Saved data entries
# # # # # # #
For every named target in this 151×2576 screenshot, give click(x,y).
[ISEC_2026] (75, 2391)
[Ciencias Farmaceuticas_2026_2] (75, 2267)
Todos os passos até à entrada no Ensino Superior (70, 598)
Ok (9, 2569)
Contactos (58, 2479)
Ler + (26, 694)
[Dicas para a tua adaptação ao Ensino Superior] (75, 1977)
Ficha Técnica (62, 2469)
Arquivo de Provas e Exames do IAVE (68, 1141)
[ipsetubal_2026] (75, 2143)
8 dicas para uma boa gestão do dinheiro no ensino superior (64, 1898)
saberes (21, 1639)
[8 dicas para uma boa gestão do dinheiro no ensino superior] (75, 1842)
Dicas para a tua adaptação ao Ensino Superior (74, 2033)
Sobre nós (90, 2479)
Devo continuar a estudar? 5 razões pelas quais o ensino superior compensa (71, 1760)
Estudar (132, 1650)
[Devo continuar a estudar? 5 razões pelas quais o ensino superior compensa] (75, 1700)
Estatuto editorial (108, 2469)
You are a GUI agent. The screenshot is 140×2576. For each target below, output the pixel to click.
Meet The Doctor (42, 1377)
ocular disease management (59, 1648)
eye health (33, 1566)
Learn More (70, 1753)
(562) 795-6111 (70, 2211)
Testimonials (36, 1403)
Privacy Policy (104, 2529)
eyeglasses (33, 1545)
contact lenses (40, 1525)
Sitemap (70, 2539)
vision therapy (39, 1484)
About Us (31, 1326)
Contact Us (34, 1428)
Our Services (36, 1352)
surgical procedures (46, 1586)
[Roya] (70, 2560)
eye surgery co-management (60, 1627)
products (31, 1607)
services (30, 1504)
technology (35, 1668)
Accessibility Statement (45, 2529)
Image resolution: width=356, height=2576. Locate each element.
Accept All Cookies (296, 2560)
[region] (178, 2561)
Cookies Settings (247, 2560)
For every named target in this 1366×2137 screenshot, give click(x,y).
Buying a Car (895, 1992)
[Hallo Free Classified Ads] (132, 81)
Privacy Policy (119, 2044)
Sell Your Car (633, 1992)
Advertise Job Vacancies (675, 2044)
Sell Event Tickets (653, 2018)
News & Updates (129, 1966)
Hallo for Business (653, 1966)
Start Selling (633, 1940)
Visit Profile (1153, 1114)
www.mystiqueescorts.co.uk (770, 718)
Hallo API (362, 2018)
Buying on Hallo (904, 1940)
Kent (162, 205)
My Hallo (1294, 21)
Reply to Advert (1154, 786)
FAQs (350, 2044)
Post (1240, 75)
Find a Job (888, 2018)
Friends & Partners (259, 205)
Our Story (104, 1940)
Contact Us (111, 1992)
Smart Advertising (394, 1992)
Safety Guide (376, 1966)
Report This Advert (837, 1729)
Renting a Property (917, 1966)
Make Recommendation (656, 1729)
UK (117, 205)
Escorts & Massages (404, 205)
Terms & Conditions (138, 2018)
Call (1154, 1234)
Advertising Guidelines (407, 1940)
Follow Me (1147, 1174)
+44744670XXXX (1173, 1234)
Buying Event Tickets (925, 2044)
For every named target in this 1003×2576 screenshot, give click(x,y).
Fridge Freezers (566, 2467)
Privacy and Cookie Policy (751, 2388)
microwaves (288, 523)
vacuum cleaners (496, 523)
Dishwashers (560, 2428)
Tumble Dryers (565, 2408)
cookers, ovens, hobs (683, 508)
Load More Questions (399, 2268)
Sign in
# # # # # # #
To do: Which lines above run from the one containing "[8 dicas para" to the one containing "Start Selling (633, 1940)"? Give them again exactly, both ends included.

Solution to this exercise:
[8 dicas para uma boa gestão do dinheiro no ensino superior] (75, 1842)
Dicas para a tua adaptação ao Ensino Superior (74, 2033)
Sobre nós (90, 2479)
Devo continuar a estudar? 5 razões pelas quais o ensino superior compensa (71, 1760)
Estudar (132, 1650)
[Devo continuar a estudar? 5 razões pelas quais o ensino superior compensa] (75, 1700)
Estatuto editorial (108, 2469)
You are a GUI agent. The screenshot is 140×2576. For each target below, output the pixel to click.
Meet The Doctor (42, 1377)
ocular disease management (59, 1648)
eye health (33, 1566)
Learn More (70, 1753)
(562) 795-6111 (70, 2211)
Testimonials (36, 1403)
Privacy Policy (104, 2529)
eyeglasses (33, 1545)
contact lenses (40, 1525)
Sitemap (70, 2539)
vision therapy (39, 1484)
About Us (31, 1326)
Contact Us (34, 1428)
Our Services (36, 1352)
surgical procedures (46, 1586)
[Roya] (70, 2560)
eye surgery co-management (60, 1627)
products (31, 1607)
services (30, 1504)
technology (35, 1668)
Accessibility Statement (45, 2529)
Image resolution: width=356, height=2576. Locate each element.
Accept All Cookies (296, 2560)
[region] (178, 2561)
Cookies Settings (247, 2560)
For every named target in this 1366×2137 screenshot, give click(x,y).
Buying a Car (895, 1992)
[Hallo Free Classified Ads] (132, 81)
Privacy Policy (119, 2044)
Sell Your Car (633, 1992)
Advertise Job Vacancies (675, 2044)
Sell Event Tickets (653, 2018)
News & Updates (129, 1966)
Hallo for Business (653, 1966)
Start Selling (633, 1940)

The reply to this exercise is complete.